MIS PADRES ME CRIARON EN EL HNDUISMO. No conocía el cristianismo. Como mi familia era muy pobre, tuve que dejar la escuela cuando estaba en quinto de primaria. Mientras pasaban los años, cosí ropa y ayudé a mi madre a administrar nuestra familia. Solía preguntarme si tendría otra oportunidad de estudiar.

Después de muchos años, Dios envió un pastor a nuestro hogar y nos invitó a ir a la iglesia de Nagercoil. Fuimos regularmente durante un año. Ese pastor me envió a una escuela cristiana con internado para que continuara mis estudios. Con ayuda de Dios, hice mis estudios preparatorios y superiores en instituciones cristianas. Dios también me ayudó a establecer un hogar cristiano. Me casé con un pastor y el Señor nos ha bendecido con dos hijos.

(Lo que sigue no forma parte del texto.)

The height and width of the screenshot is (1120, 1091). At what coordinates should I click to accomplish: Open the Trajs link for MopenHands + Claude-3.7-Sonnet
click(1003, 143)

Hemos encontrado muchas pruebas y tentaciones, pero Dios nos ha mantenido fieles y sus promesas nos condujeron a una vida victoriosa en él. A veces sentimos que Satanás merodeaba como león rugiente, buscando a quién devorar, pero el Dios del cielo ha estado con nosotros todo el tiempo.

Cuando Elías fue trasportado al cielo, su manto cayó sobre Eliseo, que recibió doble porción de la bendición. Luego hizo milagros maravillosos con ayuda de Dios. Muchas veces sentimos que somos como vasijas vacías. ¿Será cierto? En absoluto. Pensamos mal. Dios tiene propósitos especiales para cada ser humano. Cuando confesamos nuestros corazones a Dios, sin dudar, él hace maravillas en nuestras vidas. Si nos sometemos por completo a él para que controle nuestras mentes y corazones, nos conducirá maravillosamente. Escuchará nuestras oraciones y satisfará todas nuestras necesidades.

Seguramente es maravilloso a ojos del Señor, maravilloso cómo nos ha conducido hasta ahora. Me recogió del sucio fango y su estandarte me cubre con amor, su amor divino me ha conducido hasta entonces.

Ahora Dios ha colocado un manto nuevo sobre nuestros hombros, la responsabilidad de llevar muchas más almas a su santo templo. ¿Qué te pide Dios que hagas?